● Stored entries:
++++++++++++++++++++

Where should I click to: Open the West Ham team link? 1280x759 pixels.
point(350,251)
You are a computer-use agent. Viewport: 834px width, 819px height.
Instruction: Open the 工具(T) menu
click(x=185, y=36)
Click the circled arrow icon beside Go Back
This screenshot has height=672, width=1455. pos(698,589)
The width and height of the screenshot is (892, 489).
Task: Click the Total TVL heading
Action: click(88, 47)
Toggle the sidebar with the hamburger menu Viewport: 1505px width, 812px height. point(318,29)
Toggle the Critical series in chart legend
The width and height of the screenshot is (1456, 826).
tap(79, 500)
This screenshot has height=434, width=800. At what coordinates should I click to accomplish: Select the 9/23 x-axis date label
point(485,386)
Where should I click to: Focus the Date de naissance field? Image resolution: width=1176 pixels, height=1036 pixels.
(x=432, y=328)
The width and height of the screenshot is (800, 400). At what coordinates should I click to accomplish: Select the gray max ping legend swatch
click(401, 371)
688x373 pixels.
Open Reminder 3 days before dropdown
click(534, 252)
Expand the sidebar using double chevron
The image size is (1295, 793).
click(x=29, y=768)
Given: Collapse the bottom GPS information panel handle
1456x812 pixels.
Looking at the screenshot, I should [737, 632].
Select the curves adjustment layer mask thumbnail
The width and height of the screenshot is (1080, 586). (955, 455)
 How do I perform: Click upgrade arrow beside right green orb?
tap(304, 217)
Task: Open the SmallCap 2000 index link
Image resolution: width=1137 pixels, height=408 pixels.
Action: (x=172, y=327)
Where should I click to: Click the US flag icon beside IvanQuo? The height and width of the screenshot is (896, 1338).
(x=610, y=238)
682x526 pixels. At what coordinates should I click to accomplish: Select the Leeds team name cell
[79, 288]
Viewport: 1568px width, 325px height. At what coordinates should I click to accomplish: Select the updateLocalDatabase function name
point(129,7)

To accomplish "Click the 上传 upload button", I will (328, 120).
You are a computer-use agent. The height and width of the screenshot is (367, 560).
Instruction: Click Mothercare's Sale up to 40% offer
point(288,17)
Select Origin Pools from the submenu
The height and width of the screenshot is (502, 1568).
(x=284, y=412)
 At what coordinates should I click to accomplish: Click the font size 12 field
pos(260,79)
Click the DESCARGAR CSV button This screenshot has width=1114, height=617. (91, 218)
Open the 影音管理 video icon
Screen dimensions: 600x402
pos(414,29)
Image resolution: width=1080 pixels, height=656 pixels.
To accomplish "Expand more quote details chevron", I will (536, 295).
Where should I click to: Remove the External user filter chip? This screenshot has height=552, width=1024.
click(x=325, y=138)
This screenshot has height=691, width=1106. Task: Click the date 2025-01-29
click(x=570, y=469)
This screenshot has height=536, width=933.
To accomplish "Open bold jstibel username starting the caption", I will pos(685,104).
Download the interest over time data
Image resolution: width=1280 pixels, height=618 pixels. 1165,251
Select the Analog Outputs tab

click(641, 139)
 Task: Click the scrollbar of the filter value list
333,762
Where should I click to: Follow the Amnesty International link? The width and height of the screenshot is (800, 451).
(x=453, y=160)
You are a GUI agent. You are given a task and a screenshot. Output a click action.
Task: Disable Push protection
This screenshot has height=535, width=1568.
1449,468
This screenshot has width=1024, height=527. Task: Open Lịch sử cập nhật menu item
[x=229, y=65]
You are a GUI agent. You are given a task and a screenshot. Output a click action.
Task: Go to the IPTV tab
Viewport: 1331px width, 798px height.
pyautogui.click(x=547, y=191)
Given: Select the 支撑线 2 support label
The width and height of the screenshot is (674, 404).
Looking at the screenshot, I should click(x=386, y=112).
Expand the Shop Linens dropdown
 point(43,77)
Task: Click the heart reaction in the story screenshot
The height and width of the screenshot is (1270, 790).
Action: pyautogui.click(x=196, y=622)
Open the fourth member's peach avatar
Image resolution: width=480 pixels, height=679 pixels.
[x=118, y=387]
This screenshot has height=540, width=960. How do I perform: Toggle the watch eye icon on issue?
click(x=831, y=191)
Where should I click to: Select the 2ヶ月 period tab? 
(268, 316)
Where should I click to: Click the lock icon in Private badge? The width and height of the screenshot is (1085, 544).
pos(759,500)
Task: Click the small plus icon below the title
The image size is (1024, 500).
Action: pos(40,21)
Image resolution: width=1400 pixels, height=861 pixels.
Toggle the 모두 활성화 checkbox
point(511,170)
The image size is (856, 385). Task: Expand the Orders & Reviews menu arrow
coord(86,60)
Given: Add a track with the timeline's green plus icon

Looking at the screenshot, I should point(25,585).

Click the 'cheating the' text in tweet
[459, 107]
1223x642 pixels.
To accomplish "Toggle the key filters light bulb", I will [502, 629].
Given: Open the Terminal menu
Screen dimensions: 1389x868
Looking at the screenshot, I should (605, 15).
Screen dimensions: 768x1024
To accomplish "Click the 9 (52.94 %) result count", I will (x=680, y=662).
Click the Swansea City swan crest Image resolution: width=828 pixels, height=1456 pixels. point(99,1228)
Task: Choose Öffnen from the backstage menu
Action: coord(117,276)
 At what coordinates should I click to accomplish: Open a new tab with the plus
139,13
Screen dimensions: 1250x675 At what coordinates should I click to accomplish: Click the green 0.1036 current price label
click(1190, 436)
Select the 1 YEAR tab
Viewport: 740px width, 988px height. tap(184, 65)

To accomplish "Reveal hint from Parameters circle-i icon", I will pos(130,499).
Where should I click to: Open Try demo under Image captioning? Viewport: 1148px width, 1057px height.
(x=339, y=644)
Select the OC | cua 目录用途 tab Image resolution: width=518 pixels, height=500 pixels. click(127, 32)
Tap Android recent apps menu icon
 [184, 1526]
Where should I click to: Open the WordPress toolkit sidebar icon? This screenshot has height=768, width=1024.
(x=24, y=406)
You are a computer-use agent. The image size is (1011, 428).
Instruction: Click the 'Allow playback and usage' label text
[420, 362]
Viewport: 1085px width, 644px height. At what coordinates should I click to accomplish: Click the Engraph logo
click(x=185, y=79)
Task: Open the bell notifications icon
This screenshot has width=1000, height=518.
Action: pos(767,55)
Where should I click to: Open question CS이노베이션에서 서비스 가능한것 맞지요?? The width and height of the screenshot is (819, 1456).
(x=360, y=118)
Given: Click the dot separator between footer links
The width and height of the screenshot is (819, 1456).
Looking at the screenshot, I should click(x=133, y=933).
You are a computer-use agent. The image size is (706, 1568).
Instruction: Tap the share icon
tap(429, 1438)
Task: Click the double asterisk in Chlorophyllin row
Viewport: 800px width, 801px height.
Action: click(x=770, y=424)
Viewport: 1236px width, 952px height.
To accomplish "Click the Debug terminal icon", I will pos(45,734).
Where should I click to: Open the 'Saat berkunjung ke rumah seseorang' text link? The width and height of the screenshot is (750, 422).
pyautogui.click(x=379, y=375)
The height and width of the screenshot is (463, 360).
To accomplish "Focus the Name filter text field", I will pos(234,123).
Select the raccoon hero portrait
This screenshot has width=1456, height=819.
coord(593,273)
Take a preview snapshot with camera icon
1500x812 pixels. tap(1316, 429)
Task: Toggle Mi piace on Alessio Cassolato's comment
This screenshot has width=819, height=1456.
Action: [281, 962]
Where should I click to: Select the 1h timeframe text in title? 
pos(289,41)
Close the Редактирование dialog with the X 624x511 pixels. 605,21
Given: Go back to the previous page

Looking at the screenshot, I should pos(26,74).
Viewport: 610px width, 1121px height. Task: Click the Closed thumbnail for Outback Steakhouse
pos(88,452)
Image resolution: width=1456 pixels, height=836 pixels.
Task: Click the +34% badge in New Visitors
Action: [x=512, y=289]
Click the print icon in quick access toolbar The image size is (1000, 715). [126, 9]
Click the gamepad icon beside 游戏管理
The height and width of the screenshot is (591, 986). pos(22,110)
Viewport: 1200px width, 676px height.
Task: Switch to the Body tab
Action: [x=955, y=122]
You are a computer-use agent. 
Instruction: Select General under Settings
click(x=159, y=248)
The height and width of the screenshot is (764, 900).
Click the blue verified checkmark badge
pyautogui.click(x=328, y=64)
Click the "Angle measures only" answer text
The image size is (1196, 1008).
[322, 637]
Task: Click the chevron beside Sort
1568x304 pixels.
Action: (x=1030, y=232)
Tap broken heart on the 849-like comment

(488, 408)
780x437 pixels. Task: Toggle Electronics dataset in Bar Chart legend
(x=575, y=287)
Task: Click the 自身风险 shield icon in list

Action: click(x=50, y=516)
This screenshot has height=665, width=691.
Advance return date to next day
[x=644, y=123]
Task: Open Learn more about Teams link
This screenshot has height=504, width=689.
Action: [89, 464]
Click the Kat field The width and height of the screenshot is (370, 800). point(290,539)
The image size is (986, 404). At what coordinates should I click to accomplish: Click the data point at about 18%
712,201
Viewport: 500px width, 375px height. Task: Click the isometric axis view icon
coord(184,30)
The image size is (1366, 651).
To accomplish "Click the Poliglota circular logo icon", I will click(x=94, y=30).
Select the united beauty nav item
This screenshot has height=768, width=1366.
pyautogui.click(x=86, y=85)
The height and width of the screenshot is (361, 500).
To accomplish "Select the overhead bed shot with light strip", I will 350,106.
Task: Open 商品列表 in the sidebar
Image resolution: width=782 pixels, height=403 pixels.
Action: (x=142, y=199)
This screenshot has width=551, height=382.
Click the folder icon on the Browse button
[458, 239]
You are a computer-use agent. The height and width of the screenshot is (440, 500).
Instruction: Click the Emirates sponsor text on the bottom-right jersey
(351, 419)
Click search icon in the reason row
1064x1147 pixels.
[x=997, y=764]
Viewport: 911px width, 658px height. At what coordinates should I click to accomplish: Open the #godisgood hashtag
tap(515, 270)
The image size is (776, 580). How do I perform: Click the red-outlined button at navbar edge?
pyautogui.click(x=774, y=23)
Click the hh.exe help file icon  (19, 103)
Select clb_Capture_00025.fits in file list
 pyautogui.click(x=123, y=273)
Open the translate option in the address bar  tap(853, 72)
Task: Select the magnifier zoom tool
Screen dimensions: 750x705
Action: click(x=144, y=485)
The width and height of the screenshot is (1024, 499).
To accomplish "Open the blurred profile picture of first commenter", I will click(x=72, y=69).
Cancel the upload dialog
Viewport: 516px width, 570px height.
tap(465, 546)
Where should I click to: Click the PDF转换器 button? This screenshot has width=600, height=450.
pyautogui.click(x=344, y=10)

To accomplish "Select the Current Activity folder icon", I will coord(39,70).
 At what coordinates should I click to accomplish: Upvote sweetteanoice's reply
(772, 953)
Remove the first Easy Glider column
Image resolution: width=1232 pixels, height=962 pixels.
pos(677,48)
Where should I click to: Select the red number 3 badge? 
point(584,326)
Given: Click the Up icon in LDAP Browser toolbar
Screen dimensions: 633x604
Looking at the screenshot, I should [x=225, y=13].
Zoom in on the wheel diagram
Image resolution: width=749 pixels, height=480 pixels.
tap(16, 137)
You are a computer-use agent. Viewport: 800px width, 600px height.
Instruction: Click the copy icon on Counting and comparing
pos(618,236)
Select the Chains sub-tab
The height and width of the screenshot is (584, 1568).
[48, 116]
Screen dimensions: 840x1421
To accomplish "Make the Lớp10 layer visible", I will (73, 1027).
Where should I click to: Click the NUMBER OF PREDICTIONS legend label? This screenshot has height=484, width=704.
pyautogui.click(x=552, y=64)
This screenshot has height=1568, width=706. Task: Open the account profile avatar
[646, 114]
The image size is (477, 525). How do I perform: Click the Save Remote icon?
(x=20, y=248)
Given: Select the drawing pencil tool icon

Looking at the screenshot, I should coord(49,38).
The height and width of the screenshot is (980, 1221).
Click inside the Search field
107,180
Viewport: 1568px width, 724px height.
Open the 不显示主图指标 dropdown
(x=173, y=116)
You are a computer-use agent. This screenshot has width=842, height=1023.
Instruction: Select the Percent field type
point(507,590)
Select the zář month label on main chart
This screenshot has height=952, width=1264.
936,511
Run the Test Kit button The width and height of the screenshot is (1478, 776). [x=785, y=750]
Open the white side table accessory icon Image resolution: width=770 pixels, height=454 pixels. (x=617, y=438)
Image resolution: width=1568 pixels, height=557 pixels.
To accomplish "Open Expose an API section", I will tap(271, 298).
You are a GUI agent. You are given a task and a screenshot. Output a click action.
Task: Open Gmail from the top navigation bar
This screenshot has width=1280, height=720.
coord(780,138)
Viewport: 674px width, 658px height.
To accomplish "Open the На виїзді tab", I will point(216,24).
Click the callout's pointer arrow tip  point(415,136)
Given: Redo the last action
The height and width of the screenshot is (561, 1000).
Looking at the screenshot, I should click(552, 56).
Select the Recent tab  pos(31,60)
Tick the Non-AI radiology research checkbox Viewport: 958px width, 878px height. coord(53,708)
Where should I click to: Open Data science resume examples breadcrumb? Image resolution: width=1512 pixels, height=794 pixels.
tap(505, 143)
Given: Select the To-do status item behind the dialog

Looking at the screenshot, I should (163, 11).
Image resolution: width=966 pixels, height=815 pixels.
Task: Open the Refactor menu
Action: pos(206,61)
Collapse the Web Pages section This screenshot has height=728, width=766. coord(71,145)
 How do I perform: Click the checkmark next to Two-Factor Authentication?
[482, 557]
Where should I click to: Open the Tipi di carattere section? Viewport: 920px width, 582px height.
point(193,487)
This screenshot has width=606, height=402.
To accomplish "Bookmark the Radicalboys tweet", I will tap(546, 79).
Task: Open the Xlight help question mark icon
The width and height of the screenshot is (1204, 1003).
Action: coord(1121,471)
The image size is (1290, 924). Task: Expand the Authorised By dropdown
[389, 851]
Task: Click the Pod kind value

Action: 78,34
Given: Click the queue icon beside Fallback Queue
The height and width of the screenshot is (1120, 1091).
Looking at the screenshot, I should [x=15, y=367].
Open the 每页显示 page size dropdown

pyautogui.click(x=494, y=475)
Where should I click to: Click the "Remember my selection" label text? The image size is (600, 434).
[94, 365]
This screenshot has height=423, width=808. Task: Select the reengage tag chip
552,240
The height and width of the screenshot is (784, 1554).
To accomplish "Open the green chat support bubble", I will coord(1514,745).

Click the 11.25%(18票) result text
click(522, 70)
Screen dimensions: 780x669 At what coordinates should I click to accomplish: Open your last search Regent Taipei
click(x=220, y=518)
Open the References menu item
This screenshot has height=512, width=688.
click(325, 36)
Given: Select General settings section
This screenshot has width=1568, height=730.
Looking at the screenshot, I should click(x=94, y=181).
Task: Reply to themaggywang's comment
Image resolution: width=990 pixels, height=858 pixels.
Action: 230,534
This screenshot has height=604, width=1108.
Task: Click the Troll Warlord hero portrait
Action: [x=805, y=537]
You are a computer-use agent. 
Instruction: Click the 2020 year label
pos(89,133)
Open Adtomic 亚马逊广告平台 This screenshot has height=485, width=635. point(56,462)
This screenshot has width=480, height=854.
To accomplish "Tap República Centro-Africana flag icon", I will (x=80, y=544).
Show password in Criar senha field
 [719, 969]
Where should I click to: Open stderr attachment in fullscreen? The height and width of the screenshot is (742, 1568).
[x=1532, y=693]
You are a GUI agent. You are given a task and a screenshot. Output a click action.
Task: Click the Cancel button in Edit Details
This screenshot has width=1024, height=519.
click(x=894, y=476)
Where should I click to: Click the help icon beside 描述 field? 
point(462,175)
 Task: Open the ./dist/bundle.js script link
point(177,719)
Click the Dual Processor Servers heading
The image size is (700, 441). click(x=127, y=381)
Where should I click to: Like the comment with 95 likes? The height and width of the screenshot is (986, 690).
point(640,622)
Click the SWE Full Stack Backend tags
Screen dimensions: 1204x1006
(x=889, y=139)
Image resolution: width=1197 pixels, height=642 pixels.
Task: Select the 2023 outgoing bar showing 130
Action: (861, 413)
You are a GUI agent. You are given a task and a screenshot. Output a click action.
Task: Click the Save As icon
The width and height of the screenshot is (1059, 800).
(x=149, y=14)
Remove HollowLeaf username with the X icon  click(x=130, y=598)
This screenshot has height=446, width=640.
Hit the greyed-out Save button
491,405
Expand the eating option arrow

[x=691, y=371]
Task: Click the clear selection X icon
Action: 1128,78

++++++++++++++++++++

● Task objective: Only the count should be given: the number of lines in the entries above containing the word "support".

● Result of this exercise: 2